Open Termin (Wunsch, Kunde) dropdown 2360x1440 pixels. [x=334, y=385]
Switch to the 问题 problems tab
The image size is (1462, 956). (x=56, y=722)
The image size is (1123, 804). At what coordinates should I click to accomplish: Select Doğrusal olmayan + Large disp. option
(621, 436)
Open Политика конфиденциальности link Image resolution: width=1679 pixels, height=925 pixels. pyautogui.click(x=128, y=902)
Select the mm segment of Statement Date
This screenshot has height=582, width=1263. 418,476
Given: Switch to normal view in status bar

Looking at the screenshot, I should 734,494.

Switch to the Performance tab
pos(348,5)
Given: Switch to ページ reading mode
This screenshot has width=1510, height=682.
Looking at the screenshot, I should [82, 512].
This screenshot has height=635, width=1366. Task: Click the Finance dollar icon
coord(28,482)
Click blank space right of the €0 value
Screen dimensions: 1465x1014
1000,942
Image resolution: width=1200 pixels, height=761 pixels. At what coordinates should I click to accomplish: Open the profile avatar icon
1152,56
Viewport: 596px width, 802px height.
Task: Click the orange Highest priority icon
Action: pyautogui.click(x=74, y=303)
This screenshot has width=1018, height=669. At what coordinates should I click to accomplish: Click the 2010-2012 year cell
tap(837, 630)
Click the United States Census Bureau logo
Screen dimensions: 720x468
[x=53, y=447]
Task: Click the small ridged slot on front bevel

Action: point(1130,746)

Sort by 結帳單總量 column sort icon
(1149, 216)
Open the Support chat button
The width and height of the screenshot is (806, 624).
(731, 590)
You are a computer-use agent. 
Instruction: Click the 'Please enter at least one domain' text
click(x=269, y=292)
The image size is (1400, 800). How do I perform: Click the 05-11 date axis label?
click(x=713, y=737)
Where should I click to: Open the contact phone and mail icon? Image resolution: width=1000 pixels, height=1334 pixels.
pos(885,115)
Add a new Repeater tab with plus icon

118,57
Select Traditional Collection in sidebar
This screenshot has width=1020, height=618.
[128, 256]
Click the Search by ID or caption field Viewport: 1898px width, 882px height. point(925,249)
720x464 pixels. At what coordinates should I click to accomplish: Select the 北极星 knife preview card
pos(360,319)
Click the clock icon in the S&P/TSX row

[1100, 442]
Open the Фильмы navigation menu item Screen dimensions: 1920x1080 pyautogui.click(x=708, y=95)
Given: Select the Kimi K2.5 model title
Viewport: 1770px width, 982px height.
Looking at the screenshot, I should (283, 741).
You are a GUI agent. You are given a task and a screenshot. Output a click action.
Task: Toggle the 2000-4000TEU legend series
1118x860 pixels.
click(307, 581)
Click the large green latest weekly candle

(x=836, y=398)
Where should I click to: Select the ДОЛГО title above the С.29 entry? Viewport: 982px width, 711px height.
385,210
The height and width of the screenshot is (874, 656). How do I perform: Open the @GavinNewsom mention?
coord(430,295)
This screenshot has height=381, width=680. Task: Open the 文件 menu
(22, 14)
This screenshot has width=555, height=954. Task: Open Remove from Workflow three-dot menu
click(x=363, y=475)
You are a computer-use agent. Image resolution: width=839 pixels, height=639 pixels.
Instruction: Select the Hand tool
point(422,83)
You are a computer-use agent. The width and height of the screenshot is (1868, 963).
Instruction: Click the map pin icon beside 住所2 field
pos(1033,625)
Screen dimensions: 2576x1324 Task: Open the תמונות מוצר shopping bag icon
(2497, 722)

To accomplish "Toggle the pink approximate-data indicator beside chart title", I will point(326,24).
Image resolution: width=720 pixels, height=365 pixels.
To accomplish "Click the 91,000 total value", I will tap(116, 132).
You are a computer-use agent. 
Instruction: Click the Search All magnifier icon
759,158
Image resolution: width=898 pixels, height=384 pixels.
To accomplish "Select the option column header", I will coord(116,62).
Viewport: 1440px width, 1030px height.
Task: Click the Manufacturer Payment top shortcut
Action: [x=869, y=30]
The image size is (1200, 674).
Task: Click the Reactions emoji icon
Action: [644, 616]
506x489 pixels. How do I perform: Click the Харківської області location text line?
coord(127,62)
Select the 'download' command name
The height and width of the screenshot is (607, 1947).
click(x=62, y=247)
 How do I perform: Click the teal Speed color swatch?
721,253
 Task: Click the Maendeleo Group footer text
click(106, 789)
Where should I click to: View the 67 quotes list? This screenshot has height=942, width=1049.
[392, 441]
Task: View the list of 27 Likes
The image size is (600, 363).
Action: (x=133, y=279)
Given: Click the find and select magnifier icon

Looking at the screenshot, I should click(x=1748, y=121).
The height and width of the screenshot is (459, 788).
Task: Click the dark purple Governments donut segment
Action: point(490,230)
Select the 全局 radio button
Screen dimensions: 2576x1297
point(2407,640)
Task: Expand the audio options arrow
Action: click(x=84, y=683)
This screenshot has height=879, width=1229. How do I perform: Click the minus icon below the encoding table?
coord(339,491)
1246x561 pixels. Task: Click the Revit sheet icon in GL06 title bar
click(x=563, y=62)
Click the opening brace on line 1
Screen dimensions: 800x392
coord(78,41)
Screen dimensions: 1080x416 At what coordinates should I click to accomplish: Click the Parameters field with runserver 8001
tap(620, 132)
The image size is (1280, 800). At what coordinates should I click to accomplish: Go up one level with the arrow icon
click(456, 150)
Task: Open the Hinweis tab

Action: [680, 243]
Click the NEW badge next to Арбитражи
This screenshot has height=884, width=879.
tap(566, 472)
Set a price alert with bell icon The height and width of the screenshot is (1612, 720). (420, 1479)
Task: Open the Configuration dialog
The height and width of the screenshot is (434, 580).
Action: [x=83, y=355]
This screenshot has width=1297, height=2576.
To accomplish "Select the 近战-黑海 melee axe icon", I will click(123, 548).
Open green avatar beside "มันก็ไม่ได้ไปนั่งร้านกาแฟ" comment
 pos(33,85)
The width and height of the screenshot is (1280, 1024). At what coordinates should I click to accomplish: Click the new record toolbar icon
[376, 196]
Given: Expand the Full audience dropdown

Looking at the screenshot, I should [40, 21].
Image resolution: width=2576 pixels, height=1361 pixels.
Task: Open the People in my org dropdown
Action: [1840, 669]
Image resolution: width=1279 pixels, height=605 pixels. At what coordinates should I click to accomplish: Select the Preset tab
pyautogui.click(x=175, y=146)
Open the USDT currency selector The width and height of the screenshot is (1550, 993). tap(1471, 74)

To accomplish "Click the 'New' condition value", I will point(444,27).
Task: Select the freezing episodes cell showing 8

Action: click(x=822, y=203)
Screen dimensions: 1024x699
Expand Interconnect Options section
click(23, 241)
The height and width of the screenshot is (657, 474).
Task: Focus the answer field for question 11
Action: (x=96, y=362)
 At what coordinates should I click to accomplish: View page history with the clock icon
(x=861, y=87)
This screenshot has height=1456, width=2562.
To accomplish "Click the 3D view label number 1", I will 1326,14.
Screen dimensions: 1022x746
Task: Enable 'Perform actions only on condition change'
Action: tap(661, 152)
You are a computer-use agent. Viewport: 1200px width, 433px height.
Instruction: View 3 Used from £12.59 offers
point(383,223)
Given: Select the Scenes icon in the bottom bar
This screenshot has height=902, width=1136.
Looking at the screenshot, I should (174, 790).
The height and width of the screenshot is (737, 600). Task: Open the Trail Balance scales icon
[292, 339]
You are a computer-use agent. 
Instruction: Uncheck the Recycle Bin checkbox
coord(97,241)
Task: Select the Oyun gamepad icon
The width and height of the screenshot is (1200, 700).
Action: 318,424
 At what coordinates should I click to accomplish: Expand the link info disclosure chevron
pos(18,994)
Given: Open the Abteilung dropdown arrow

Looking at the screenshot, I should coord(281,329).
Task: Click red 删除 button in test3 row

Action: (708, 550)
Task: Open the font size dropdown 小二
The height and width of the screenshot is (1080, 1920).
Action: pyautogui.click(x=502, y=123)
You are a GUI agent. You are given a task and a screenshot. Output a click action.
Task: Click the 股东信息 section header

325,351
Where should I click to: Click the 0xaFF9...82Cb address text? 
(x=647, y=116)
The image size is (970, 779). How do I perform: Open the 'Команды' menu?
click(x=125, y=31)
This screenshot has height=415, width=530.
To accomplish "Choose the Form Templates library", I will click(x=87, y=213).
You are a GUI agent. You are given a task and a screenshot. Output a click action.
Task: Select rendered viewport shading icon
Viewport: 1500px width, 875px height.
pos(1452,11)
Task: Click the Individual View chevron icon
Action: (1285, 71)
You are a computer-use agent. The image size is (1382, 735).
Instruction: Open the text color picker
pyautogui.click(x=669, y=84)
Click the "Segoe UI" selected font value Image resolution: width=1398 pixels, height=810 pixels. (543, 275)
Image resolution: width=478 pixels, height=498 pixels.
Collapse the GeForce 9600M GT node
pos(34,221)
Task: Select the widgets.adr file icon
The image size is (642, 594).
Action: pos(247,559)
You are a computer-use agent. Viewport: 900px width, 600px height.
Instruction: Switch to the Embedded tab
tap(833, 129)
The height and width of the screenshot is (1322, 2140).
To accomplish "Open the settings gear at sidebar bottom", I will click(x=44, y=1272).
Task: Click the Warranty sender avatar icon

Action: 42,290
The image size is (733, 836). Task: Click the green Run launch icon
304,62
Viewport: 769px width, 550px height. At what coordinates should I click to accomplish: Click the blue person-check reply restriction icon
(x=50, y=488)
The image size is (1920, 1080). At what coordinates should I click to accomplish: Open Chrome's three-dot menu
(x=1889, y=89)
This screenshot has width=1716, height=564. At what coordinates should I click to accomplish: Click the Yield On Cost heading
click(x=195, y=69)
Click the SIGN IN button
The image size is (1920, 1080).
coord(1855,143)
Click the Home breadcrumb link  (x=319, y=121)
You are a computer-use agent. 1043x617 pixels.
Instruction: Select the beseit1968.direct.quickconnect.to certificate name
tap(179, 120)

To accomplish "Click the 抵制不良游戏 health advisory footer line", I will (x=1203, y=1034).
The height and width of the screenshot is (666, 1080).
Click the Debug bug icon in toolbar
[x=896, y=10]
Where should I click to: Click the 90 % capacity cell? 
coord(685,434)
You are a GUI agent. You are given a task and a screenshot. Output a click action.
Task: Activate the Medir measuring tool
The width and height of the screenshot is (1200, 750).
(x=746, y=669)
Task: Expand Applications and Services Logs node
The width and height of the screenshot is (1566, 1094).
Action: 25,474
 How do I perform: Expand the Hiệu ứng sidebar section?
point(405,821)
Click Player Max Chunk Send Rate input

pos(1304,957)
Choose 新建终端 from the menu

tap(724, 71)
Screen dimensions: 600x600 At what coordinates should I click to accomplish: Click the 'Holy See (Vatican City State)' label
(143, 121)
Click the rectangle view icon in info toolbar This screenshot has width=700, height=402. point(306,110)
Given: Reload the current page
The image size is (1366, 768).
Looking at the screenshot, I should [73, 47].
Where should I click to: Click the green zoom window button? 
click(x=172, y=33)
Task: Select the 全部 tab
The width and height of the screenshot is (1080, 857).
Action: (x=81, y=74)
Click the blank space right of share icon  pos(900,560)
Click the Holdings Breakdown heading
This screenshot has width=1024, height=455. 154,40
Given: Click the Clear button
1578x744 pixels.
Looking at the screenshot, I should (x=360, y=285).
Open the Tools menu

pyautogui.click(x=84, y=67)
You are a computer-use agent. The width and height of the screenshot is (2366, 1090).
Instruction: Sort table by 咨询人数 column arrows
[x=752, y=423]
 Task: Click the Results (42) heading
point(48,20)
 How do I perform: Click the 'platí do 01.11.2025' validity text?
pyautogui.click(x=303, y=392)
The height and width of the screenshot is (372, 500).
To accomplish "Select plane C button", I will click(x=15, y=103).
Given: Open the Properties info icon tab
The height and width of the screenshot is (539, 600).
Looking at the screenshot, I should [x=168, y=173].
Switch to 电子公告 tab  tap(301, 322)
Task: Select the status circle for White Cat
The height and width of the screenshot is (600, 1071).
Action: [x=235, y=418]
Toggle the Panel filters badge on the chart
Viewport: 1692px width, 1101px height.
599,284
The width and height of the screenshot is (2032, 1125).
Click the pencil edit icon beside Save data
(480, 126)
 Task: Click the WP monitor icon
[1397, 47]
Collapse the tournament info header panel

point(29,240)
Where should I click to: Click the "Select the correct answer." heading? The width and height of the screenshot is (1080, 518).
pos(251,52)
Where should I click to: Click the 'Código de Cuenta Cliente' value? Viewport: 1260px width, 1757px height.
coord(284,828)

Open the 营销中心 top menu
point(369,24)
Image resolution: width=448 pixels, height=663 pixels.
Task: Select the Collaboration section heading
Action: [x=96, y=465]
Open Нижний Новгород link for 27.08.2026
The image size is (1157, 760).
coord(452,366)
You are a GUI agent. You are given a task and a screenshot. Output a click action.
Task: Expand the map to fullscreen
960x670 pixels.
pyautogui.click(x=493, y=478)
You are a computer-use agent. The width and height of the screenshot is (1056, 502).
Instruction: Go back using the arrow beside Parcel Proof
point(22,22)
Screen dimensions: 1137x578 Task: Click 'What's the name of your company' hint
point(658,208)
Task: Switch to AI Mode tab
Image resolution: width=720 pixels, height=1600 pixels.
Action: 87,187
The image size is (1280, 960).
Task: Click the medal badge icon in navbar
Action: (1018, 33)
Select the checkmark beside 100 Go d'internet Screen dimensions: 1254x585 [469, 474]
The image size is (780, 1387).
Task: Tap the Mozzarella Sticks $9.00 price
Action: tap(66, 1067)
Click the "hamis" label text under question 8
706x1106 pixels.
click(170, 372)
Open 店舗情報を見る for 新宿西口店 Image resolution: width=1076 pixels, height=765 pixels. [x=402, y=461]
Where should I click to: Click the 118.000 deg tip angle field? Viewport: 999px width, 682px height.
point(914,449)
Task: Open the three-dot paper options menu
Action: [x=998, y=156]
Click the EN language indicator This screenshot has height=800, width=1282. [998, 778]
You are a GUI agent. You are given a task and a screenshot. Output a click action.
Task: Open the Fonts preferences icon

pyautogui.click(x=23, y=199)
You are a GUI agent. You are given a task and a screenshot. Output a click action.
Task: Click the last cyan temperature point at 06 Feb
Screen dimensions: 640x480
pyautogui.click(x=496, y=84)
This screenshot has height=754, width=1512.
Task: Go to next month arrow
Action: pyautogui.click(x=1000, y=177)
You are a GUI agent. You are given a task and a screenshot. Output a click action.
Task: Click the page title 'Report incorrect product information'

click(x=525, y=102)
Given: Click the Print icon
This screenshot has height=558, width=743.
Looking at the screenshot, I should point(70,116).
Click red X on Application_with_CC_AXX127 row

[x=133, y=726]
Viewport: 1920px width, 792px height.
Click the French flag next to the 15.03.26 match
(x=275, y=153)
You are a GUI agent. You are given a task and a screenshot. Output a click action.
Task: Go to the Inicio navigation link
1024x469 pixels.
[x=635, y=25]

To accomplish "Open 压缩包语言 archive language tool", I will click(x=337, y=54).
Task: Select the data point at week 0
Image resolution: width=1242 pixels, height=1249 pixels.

* _Short task_
Copy the items above word for word, from the first line through the line that contains "click(x=713, y=737)", with both ends included.

* _Output for this exercise_
Open Termin (Wunsch, Kunde) dropdown 2360x1440 pixels. [x=334, y=385]
Switch to the 问题 problems tab
The image size is (1462, 956). (x=56, y=722)
The image size is (1123, 804). At what coordinates should I click to accomplish: Select Doğrusal olmayan + Large disp. option
(621, 436)
Open Политика конфиденциальности link Image resolution: width=1679 pixels, height=925 pixels. pyautogui.click(x=128, y=902)
Select the mm segment of Statement Date
This screenshot has height=582, width=1263. 418,476
Given: Switch to normal view in status bar

Looking at the screenshot, I should 734,494.

Switch to the Performance tab
pos(348,5)
Given: Switch to ページ reading mode
This screenshot has width=1510, height=682.
Looking at the screenshot, I should [82, 512].
This screenshot has height=635, width=1366. Task: Click the Finance dollar icon
coord(28,482)
Click blank space right of the €0 value
Screen dimensions: 1465x1014
1000,942
Image resolution: width=1200 pixels, height=761 pixels. At what coordinates should I click to accomplish: Open the profile avatar icon
1152,56
Viewport: 596px width, 802px height.
Task: Click the orange Highest priority icon
Action: pyautogui.click(x=74, y=303)
This screenshot has width=1018, height=669. At what coordinates should I click to accomplish: Click the 2010-2012 year cell
tap(837, 630)
Click the United States Census Bureau logo
Screen dimensions: 720x468
[x=53, y=447]
Task: Click the small ridged slot on front bevel

Action: point(1130,746)

Sort by 結帳單總量 column sort icon
(1149, 216)
Open the Support chat button
The width and height of the screenshot is (806, 624).
(731, 590)
You are a computer-use agent. 
Instruction: Click the 'Please enter at least one domain' text
click(x=269, y=292)
The image size is (1400, 800). How do I perform: Click the 05-11 date axis label?
click(x=713, y=737)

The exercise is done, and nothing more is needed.